No presente estudo, medimos a fadiga de forma multidimensional e encontramos correlação entre níveis de PCR e impactos da fadiga. Estudos anteriores mediram a fadiga de forma unidimensional e não conseguiram encontrar correlações significativas com marcadores inflamatórios.38,39 Esses estudos são controversos, e mais pesquisas são necessárias para investigar a relação entre concentrações séricas elevadas de marcadores inflamatórios e queixas subjetivas de fadiga.
Em contraste com os nossos resultados, foi relatado anteriormente que a fadiga correlaciona-se com o estágio do CP e o uso de quimioterapia.6,12 Como apenas 12% dos nossos pacientes estavam em quimioterapia no dia da avaliação, possivelmente nosso estudo não teve poder estatístico para detectar essa associação. Um efeito semelhante pode estar presente no que tange ao estadiamento do câncer.
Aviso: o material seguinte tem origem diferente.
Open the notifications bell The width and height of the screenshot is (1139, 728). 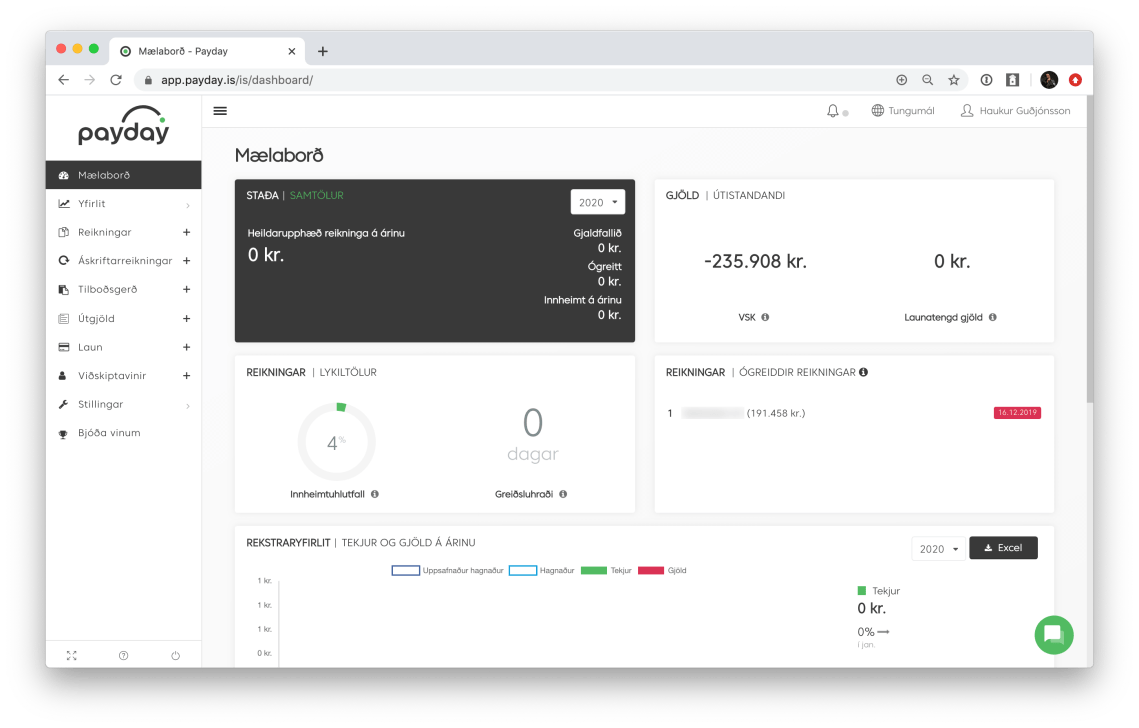tap(833, 111)
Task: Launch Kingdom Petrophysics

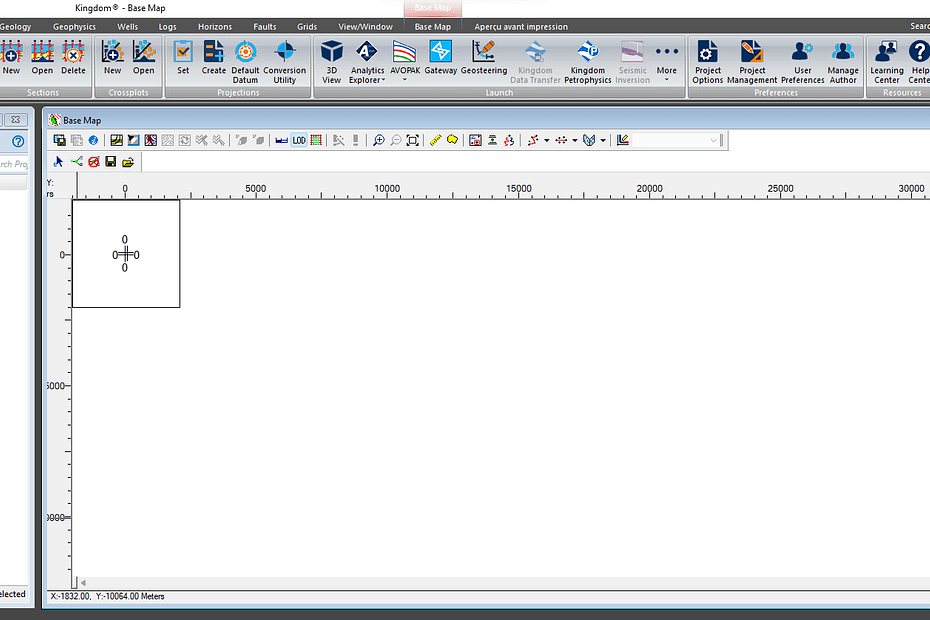Action: coord(587,60)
Nossa amostra de pacientes com CP relatou maior intensidade de fadiga do que os pacientes do grupo controle. Ao compararmos o grupo CP com o de pacientes com outra doença crônica (grupo DCC), constatamos que as pontuações para “experiências de fadiga” foram semelhantes, embora as para “impactos da fadiga” tenham sido menores no primeiro grupo. Pacientes com doenças cardíacas apresentam restrições nas atividades de vida diária (conforme medido pela variável resumida “impactos da fadiga”); uma explicação para isso pode ser a de que pacientes com doenças cardíacas apresentam comprometimento da perfusão circulatória periférica e, consequentemente, redução do fornecimento de oxigênio e comprometimento da força muscular.
Uma das limitações de nosso estudo é o seu delineamento transversal; por isso, o mesmo não fornece nenhuma indicação da responsividade da EICF ao longo do tempo. Outra limitação é que os indivíduos foram recrutados em um único centro e podem diferir de pacientes com CP em tratamento em outros lugares. De maneira geral, mais pesquisas são necessárias para a compreensão da significância clínica atribuível aos relatos de fadiga dos pacientes.
A força do estudo é o uso de uma medida mais abrangente de fadiga. A EICF fornece uma avaliação geral para uso em diversas situações médicas em que se deseje uma avaliação completa da fadiga. É importante medir a fadiga em pacientes com CP para o desenvolvimento de estratégias eficazes de manejo centradas no paciente, e também a melhora do funcionamento físico, qualidade de vida e saúde emocional/psicológica desses pacientes.
Em conclusão, o presente estudo apresenta evidências de que a versão brasileira da EICF é uma ferramenta confiável para medir a fadiga em pacientes com CP.